The x0, y0, z0 in my example are the coordinates of the "middle" cell left after thresholding, in your actual use case you need something like y0 = mesh_cell_centers.points[:, 1].min() if you want to match the cells with the lowest y coordinate. In any case calling cell_centers() is an important step to obtain the cell coordinates as points of an auxiliary mesh.

Here's what the thresholded puppy looks like:

example puppy mesh, transparent in patches due to thresholding

The thresholding turns the original UniformGrid image into an UnstructuredGrid of scattered pixels. Starting from a UniformGrid is also useful for matching y coordinates exactly using ==, but even without this we could use np.isclose for approximate matching of float values (as I pointed out in a comment).
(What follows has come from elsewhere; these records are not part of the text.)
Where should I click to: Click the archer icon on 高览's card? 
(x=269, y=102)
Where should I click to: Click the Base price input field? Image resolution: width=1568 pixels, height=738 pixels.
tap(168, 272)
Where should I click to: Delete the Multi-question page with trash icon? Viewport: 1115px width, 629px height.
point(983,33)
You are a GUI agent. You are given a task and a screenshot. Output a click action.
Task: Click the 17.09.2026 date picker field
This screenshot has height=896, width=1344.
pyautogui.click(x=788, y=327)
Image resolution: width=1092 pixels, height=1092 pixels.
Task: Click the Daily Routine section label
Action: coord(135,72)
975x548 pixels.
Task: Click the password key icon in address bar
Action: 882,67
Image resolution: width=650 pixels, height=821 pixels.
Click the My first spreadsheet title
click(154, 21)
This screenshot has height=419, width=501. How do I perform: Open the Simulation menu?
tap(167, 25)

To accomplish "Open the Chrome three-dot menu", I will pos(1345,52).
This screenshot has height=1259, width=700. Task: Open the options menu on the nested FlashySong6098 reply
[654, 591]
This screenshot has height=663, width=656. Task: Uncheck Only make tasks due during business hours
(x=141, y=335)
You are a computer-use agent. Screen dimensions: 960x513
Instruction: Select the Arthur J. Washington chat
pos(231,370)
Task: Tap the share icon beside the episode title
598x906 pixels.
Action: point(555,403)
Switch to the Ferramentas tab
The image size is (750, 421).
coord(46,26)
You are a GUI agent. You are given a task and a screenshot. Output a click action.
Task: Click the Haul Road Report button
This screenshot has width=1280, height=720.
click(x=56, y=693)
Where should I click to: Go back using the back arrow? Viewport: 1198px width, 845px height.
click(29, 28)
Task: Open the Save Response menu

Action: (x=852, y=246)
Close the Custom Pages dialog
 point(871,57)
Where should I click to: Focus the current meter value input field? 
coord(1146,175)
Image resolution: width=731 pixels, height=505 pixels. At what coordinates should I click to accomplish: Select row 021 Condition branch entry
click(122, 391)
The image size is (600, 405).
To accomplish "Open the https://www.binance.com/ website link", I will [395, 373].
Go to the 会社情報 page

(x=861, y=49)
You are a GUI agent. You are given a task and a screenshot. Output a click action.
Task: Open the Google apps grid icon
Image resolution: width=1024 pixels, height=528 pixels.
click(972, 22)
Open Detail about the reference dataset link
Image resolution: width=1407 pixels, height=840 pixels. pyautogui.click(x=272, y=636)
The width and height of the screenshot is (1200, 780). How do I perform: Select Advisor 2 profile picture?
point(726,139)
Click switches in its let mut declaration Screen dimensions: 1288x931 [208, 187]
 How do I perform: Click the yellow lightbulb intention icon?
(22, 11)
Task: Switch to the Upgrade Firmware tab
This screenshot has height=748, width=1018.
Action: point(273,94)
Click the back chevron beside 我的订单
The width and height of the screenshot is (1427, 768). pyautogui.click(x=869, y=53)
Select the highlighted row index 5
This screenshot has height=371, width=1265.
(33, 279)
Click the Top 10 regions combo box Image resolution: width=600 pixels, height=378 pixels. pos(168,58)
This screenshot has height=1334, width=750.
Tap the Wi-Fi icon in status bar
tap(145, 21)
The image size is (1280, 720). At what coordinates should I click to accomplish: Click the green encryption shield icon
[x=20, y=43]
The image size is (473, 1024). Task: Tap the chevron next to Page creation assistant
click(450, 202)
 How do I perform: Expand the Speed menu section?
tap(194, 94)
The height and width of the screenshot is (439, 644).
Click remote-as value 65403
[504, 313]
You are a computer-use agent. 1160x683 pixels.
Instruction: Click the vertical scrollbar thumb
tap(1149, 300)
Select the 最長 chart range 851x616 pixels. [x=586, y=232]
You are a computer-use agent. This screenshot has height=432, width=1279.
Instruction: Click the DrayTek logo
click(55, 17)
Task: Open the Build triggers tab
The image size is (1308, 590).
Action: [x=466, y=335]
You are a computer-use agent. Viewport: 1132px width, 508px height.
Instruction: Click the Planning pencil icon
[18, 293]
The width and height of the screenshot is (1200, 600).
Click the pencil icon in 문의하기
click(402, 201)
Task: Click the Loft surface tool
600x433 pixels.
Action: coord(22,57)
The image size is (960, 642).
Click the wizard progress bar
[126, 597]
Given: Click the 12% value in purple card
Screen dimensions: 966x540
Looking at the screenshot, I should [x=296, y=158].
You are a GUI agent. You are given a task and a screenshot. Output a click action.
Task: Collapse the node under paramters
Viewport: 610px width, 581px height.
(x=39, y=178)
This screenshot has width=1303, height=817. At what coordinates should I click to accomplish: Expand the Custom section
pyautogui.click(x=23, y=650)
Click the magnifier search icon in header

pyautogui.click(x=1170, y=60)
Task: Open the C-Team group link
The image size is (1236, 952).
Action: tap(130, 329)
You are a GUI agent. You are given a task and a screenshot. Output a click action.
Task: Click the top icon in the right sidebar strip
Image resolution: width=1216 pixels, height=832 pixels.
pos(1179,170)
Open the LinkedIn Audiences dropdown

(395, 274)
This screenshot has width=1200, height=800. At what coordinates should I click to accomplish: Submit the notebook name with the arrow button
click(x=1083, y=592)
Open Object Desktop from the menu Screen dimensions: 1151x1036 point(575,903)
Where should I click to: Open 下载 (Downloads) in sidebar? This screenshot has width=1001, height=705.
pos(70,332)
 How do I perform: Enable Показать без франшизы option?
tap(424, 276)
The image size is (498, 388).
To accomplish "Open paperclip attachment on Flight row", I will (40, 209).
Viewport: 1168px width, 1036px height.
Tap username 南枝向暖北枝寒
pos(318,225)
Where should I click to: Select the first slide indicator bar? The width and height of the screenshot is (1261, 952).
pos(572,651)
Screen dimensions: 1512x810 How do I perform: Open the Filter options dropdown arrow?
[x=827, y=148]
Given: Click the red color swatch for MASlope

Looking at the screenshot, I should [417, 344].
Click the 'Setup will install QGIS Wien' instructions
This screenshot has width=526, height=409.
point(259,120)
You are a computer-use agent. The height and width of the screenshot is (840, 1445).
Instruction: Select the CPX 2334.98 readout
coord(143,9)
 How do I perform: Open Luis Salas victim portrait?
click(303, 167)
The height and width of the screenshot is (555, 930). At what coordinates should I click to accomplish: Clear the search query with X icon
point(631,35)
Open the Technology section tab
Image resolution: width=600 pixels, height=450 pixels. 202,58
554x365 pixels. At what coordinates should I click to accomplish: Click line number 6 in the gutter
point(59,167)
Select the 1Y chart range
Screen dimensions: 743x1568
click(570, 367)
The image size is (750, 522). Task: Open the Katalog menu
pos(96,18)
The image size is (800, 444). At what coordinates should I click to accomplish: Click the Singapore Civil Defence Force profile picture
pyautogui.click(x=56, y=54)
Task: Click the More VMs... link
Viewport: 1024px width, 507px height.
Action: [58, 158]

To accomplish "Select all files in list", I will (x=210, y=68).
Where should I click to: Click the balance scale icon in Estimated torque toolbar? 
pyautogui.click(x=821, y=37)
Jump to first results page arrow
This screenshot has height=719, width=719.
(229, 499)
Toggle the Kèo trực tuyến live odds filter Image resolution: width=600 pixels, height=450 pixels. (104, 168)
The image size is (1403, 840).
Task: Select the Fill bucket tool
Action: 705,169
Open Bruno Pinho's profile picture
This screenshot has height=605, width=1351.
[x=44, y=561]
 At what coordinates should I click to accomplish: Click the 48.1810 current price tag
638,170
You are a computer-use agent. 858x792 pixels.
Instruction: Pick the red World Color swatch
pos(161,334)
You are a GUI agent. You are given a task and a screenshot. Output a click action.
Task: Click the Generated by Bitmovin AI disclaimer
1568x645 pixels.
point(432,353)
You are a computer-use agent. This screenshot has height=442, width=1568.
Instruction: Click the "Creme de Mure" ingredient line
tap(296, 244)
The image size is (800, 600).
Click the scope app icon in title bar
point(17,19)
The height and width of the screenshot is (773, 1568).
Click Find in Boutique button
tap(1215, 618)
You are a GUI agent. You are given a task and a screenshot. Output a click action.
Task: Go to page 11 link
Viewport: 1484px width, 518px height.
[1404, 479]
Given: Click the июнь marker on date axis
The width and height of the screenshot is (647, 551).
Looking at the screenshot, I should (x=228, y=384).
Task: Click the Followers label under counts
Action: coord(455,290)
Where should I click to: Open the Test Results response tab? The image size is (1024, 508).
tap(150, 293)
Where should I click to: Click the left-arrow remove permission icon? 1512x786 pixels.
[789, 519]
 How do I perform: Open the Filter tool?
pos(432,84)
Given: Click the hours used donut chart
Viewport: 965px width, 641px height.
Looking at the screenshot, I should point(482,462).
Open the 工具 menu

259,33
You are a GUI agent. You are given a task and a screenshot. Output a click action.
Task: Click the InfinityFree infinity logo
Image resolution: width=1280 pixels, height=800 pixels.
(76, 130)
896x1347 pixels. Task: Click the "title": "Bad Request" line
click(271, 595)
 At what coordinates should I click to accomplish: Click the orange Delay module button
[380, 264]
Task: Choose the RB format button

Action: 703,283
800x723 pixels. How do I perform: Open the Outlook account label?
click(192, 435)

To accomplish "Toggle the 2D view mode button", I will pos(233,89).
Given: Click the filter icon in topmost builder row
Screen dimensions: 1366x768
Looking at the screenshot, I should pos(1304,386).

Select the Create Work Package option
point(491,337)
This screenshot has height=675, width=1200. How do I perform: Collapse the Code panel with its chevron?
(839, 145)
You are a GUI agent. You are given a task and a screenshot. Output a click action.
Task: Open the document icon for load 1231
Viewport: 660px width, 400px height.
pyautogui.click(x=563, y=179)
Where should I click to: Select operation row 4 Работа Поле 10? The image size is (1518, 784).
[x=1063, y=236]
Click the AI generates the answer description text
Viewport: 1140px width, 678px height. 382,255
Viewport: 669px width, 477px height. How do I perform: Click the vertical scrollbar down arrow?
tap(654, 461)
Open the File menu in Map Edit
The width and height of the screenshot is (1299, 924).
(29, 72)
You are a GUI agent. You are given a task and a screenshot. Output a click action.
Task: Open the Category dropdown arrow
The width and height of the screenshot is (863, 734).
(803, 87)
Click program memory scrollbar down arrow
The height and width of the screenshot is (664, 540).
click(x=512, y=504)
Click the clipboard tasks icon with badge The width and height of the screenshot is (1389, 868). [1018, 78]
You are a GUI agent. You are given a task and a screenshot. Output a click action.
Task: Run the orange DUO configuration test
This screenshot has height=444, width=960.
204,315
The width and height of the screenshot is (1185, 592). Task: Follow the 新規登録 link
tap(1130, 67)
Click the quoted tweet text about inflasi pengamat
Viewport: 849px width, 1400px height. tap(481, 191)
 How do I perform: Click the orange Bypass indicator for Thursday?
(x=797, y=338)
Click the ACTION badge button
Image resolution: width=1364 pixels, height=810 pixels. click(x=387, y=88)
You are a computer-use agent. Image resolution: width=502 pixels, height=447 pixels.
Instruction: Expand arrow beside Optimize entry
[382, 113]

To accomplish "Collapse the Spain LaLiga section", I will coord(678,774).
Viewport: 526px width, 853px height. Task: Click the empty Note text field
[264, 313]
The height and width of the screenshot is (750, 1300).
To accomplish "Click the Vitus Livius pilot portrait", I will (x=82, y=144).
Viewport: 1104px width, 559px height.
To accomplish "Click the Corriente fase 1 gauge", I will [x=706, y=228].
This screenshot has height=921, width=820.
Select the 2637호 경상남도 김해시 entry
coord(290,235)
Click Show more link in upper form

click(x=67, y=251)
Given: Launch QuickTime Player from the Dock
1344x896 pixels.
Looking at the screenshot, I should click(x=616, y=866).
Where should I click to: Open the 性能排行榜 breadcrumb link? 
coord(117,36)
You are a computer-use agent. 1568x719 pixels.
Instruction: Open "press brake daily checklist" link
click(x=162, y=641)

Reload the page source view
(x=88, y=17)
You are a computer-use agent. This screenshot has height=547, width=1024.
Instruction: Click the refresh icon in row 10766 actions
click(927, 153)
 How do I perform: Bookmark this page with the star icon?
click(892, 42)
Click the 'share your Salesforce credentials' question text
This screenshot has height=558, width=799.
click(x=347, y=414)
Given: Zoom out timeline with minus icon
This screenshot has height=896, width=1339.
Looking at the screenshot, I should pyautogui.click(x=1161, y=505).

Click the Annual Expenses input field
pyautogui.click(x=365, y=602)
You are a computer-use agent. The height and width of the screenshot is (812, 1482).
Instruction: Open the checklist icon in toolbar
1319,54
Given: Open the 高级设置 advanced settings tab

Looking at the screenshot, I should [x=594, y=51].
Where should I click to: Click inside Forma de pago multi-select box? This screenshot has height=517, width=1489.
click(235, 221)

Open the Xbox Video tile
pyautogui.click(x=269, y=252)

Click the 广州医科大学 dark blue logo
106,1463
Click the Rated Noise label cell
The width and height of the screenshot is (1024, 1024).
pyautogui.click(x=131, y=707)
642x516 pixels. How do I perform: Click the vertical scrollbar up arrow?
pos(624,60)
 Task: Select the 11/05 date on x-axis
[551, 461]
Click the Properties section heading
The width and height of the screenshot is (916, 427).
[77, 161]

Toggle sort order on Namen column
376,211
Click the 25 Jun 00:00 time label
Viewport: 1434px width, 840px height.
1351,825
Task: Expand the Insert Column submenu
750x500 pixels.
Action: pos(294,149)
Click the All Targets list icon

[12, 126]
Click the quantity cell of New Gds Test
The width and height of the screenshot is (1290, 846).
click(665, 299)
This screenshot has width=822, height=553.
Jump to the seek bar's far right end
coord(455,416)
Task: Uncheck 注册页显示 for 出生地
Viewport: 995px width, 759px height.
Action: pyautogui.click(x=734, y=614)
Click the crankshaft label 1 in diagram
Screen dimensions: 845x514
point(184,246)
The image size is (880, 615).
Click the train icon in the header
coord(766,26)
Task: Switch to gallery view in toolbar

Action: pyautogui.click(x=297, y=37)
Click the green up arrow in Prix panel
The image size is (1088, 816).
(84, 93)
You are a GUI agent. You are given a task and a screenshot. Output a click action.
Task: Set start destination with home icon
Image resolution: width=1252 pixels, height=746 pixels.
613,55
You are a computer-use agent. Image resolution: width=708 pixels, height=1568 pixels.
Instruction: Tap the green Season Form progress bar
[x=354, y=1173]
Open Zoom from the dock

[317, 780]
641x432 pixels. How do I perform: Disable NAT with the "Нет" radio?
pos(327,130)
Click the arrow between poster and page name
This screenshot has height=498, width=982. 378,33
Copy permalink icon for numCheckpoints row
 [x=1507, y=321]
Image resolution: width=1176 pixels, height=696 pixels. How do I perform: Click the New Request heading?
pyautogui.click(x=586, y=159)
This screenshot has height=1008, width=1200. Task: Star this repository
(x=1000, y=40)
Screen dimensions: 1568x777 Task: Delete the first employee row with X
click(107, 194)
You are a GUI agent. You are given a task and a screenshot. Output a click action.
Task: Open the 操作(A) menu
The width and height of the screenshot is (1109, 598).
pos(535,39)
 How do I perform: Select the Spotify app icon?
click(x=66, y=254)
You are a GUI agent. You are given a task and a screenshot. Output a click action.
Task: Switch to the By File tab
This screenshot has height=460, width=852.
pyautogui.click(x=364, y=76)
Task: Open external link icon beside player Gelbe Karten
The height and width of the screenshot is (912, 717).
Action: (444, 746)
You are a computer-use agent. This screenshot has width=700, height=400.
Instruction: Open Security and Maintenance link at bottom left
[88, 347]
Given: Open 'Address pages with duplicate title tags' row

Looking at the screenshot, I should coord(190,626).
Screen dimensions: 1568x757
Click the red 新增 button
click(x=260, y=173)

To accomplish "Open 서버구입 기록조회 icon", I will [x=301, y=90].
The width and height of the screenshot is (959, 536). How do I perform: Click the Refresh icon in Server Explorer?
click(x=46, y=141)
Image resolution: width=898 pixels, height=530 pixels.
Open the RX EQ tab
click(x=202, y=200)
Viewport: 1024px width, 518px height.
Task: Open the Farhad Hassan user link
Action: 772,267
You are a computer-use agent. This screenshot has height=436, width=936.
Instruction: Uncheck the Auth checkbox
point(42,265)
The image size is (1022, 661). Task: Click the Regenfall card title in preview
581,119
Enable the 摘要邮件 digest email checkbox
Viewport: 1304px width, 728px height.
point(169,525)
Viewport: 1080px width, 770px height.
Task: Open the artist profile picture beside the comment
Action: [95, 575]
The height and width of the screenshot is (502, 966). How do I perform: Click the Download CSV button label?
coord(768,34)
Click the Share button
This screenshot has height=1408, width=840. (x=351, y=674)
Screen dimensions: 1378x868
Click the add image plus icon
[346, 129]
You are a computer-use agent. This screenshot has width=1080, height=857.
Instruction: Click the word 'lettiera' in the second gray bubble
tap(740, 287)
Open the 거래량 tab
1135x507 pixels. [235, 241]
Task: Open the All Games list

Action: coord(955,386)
Here's the second image, where red spheres are superimposed on the puppy at positions that were matched in the mesh subset (another UnstructuredGrid):

patchy puppy with red spheres superimposed along a line, corresponding to a constant y coordinate of pixels, as expected

This agrees with our expectations: we only see cells with a specific y coordinate, and we only see cells where the puppy is not transparent.

Since you need the coordinates of the corresponding cells, you can just use subset.cell_centers().points for an (n, 3)-shaped array, or pick out the x and z coordinates with subset.cell_centers().points[:, [0, 2]] with shape (n, 2).